4月末に出版した専門書「今度こそわかるガロア理論」(講談社サイエンティフィク)は、桜美林大学数学専攻の学生の懇願もあって(勇気ある学生の名前は前書きに記載)、昔を思い出しながら執筆した書です。専門的な書ゆえ、出版できたことで十分に満足していました。そして本書に限っては、増刷は絶対にあり得ないと思っていました。ところが、出版と同時に増刷になって、あり得ないことが起こったと感じています。
私の古巣の置換群論を前面に出して、また以下のコンセプトをもって執筆しましたが、不思議でなりません。

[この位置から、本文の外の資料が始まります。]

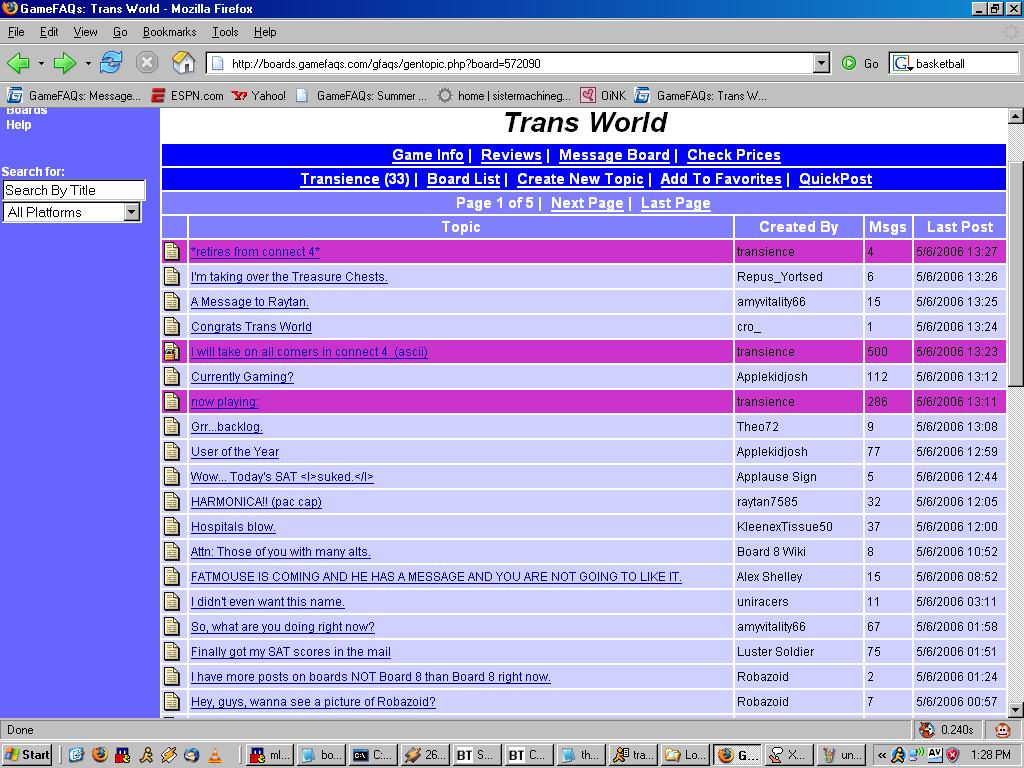
Task: Open the Back button history dropdown arrow
Action: click(41, 63)
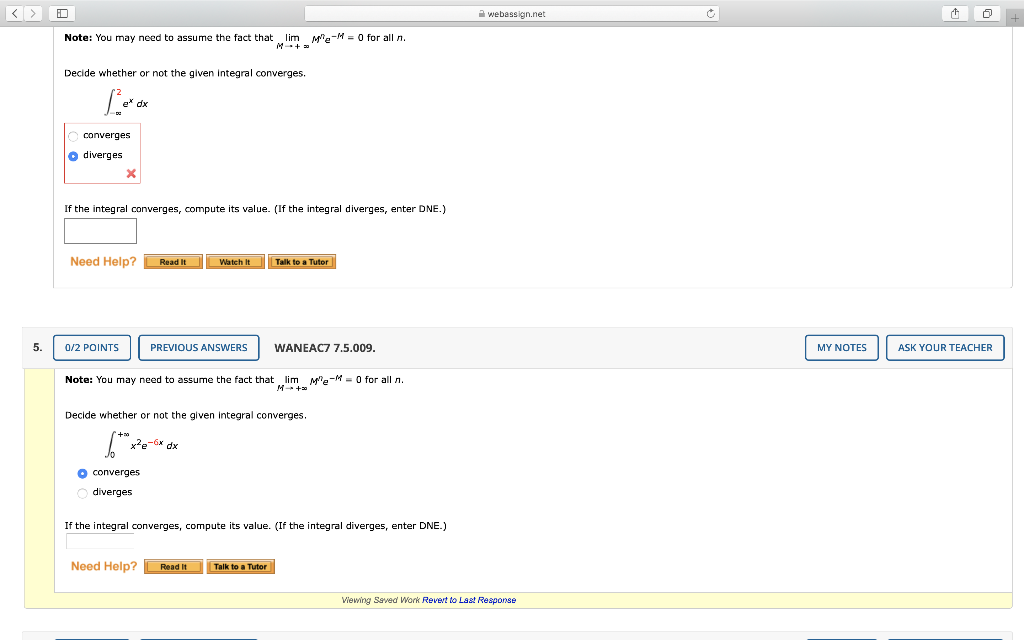Click the ASK YOUR TEACHER button
This screenshot has height=640, width=1024.
tap(944, 347)
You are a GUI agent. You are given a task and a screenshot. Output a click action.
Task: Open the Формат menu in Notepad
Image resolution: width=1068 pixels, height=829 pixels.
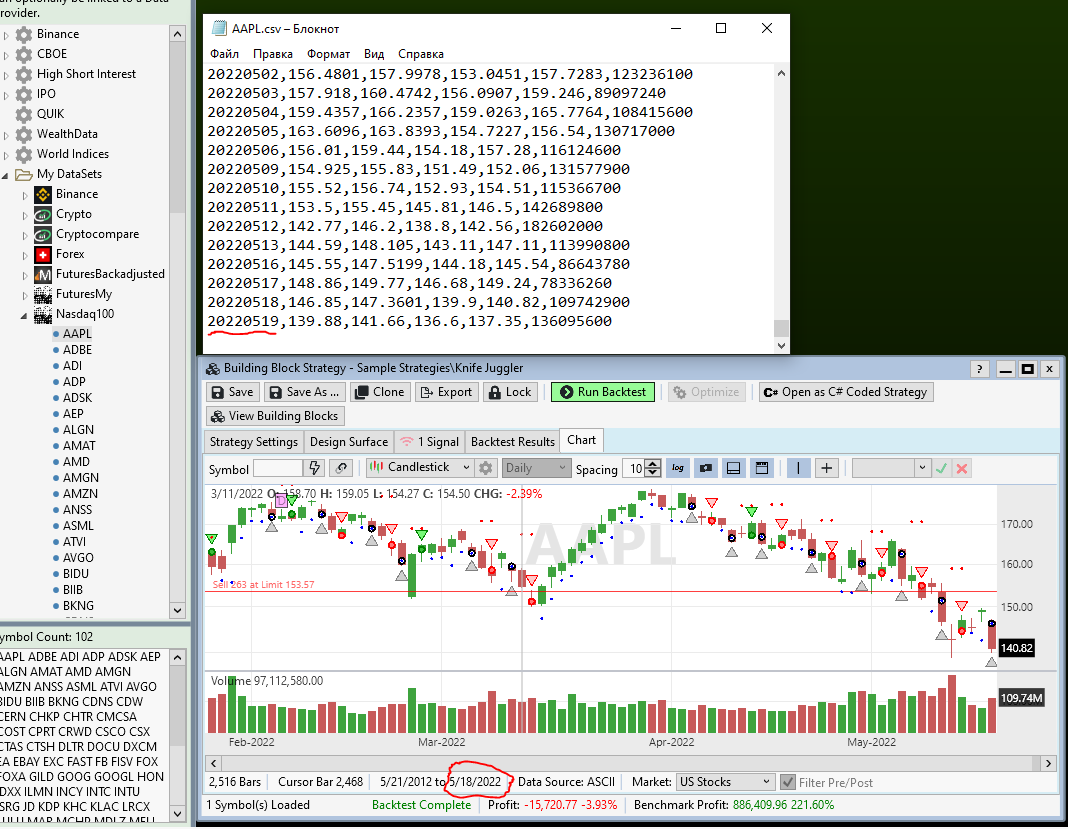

①線形代数学や微分積分学以外の予備知識は一切仮定しないで,とくに説明が丁寧な数学書として完成させること。
②ガロアの基本定理や方程式の可解性を述べる定理まで,論理的に一歩ずつきちんと組み立てること。(数多くの例を含めて全部に丁寧な証明を記述。)
③群論のシローの定理や可解群の説明はしっかり述べる一方で,ガロア理論を理解する上で直接には関係しない周辺の代数学の内容までは,あまり深入りしないこと。
④多くの数学的読み物に書かれている3次方程式のカルダノの方法や4次方程式のフェラリの方法は取り上げないが,その一方で代数的に解けない方程式の例は,証明を付けて積極的に紹介すること。(5以上の任意の素数pに対しガロア群が対称群Spになる方程式や、ガロア群が線形群GL(3,2)になる方程式、等々。)
日本人の知的好奇心の凄さに感心すると同時に、今年は世界情勢を含めて、どうやら異変だらけの年になりそうな予感がします。
なお、「今度こそわかるガロア理論」を本気で学びたい桜美林大学の学生に対しては、人数に制限なく特別にタダでプレゼントしています。もっとも、これは桜美林大学だからこそできることであって、前本務校の東京理科大学で同じことをやれば、私は破産?するかも知れません。